Roald Dahl was a 26 year old veteran of World War 2 when he was invalided home, then sent to Washington DC, as an Assistant Air Attaché.  Roald found himself with a lot of spare time, and equal amount of boredom, when he met C. S. Forester, author of the Horatio Hornblower tales.

Forester was writing articles about Britain for American papers and magazines, and he’d heard that Roald Dahl had had some very scary adventures while in the RAF.  Forester took Roald Dahl out to lunch, hoping for the information for a good written piece.

Lunch was a success with Dahl full of true-life adventure memories, but Forester found taking notes while enjoying his meal and Roald’s company too difficult and asked Dahl to write out a series of notes about his war experiences.

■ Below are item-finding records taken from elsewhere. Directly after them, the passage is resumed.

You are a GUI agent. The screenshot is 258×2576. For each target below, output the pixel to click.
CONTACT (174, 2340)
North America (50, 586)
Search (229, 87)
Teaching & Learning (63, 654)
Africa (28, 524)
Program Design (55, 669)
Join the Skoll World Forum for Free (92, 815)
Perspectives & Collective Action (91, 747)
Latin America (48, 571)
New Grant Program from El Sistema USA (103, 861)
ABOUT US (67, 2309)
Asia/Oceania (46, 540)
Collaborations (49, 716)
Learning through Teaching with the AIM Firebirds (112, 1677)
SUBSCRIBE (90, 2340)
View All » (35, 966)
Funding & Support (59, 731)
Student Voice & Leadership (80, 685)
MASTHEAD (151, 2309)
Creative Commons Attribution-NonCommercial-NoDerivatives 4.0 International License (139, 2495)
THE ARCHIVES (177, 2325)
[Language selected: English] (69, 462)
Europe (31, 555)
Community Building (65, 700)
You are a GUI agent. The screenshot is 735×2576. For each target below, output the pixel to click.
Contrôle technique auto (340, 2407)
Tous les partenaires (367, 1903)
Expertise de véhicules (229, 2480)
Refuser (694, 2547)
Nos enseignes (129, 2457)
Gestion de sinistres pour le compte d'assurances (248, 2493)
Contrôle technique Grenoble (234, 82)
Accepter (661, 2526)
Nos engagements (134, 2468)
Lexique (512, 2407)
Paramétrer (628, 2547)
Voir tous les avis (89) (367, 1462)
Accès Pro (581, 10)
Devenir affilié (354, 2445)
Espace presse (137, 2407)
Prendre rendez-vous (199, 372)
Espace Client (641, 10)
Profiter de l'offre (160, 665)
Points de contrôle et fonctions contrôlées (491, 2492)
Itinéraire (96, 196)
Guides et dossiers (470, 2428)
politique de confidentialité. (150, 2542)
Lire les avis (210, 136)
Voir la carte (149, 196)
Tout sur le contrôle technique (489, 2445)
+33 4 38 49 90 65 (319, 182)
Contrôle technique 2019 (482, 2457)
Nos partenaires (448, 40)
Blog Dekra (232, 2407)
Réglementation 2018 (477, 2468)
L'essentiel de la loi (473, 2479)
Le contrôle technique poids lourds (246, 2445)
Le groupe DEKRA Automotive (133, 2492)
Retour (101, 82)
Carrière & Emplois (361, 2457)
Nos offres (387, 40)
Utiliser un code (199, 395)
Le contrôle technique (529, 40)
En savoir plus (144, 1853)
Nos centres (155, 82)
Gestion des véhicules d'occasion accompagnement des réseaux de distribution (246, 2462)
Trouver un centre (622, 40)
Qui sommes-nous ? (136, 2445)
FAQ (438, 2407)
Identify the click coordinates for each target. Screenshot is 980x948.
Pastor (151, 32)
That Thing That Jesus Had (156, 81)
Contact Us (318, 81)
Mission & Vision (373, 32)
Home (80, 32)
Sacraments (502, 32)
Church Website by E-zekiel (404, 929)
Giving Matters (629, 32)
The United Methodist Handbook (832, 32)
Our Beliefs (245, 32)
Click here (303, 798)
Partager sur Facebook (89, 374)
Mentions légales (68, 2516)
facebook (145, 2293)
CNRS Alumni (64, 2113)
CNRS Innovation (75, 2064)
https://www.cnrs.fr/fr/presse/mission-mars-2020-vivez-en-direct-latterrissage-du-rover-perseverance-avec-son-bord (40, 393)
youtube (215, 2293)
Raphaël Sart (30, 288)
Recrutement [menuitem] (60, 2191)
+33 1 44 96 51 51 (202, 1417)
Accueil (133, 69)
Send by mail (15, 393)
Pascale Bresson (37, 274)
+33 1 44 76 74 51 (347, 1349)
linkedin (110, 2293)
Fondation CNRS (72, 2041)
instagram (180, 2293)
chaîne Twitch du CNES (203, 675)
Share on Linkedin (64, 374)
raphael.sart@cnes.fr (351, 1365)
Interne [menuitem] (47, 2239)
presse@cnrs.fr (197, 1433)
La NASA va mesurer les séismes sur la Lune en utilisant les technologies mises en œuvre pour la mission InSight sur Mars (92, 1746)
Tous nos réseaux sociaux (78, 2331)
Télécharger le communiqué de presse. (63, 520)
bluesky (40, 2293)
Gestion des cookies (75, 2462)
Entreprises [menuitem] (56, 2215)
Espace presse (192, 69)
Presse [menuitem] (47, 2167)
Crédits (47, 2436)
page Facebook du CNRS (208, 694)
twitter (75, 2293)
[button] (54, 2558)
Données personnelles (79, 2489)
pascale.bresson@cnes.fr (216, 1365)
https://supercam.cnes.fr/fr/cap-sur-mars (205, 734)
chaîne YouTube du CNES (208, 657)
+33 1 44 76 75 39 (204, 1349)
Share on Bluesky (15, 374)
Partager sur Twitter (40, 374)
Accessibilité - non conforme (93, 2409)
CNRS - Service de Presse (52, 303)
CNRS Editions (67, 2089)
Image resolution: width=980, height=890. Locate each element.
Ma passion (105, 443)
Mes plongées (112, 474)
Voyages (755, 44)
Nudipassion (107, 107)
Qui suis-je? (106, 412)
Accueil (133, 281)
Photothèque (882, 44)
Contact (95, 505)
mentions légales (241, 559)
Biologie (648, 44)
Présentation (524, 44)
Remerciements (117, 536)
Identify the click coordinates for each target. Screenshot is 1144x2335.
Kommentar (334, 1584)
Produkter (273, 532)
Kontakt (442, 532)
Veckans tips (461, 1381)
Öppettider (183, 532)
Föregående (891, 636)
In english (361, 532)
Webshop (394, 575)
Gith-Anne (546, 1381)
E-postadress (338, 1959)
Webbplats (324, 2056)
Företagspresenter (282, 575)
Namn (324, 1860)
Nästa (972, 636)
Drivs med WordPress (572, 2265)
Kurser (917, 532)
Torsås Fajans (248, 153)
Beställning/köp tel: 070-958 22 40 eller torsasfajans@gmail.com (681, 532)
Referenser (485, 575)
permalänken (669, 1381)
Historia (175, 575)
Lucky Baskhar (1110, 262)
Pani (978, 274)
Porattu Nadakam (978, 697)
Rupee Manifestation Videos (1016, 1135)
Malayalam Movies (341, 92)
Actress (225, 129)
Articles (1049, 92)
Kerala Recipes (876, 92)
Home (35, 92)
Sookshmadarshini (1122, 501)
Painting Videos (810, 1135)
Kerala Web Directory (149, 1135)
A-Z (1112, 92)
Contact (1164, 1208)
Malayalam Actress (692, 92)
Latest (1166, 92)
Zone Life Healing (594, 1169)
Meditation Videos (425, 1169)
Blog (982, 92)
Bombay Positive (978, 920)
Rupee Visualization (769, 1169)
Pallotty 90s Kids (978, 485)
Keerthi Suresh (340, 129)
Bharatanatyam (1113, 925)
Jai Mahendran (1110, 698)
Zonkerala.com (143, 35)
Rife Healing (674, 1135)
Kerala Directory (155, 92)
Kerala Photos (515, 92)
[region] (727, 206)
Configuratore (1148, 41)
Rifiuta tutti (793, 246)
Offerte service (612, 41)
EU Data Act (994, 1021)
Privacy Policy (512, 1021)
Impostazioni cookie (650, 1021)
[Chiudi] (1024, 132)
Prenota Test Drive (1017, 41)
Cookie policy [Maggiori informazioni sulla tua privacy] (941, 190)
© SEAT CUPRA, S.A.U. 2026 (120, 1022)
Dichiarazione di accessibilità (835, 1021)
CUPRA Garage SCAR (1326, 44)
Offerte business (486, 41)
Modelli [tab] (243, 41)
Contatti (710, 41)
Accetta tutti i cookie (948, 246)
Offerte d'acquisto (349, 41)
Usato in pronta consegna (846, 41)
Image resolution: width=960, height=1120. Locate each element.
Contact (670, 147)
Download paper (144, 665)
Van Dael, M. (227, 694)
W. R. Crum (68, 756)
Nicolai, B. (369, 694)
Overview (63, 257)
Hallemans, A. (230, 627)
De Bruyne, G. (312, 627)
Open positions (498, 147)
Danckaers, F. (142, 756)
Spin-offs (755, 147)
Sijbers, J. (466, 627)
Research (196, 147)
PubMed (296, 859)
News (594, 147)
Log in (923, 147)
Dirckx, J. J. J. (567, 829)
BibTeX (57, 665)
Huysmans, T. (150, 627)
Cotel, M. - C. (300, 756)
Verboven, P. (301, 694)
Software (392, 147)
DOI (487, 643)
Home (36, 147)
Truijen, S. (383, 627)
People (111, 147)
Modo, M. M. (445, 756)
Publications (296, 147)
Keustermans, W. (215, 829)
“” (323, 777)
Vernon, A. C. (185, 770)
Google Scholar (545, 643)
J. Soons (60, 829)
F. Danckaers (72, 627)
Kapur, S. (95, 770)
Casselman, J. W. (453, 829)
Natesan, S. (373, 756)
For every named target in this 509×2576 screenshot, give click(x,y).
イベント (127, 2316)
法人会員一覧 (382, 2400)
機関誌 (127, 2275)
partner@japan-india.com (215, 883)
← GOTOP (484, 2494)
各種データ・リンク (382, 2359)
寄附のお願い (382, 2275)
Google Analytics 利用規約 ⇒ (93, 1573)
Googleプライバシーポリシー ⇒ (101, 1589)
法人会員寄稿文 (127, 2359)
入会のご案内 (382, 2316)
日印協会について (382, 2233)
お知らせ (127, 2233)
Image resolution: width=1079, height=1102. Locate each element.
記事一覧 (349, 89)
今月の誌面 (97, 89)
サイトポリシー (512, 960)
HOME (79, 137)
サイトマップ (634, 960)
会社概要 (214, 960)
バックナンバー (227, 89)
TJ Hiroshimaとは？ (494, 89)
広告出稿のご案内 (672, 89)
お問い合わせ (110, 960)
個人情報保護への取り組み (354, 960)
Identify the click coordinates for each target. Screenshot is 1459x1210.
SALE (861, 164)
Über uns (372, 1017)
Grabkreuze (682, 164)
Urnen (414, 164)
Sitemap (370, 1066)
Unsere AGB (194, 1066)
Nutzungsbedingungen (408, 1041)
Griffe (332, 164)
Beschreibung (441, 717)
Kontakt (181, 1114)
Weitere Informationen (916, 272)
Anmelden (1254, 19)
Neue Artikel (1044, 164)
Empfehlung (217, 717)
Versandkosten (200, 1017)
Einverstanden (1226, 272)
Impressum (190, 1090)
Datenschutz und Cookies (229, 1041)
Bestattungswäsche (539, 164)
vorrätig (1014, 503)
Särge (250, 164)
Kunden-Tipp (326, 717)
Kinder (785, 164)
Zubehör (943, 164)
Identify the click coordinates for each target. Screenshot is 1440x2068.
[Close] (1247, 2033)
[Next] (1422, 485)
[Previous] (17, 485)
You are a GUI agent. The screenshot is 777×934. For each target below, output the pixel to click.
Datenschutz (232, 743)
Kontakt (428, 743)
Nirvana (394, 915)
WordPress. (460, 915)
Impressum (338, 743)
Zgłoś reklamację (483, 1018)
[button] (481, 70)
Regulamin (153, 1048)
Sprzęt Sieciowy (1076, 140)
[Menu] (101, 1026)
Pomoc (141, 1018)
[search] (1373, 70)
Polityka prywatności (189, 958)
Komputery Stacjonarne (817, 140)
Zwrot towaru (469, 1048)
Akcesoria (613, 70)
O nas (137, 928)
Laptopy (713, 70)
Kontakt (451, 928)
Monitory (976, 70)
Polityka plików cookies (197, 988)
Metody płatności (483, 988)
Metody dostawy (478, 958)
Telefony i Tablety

Roald Dahl found writing easy and cathartic and spent five hours writing about his experiences.  He sent the finished article to Forester.

One week later, Dahl received a letter from Forester informing him that Roald’s article had been sent, untouched, to the Saturday Evening Post.  It had been immediately accepted.  Roald Dahl received $1,000. 

In the 1940’s $1,000 was a lot of money, and Dahl realised he had found a profitable profession that he thoroughly enjoyed.  It seems that the name of his initial article was a prophesy for his writing career.  It was called “A Piece of Cake”.

Luck, you’ve got to be lucky.
I’m convinced you are born with it,
though it’s latent with many people for a long time.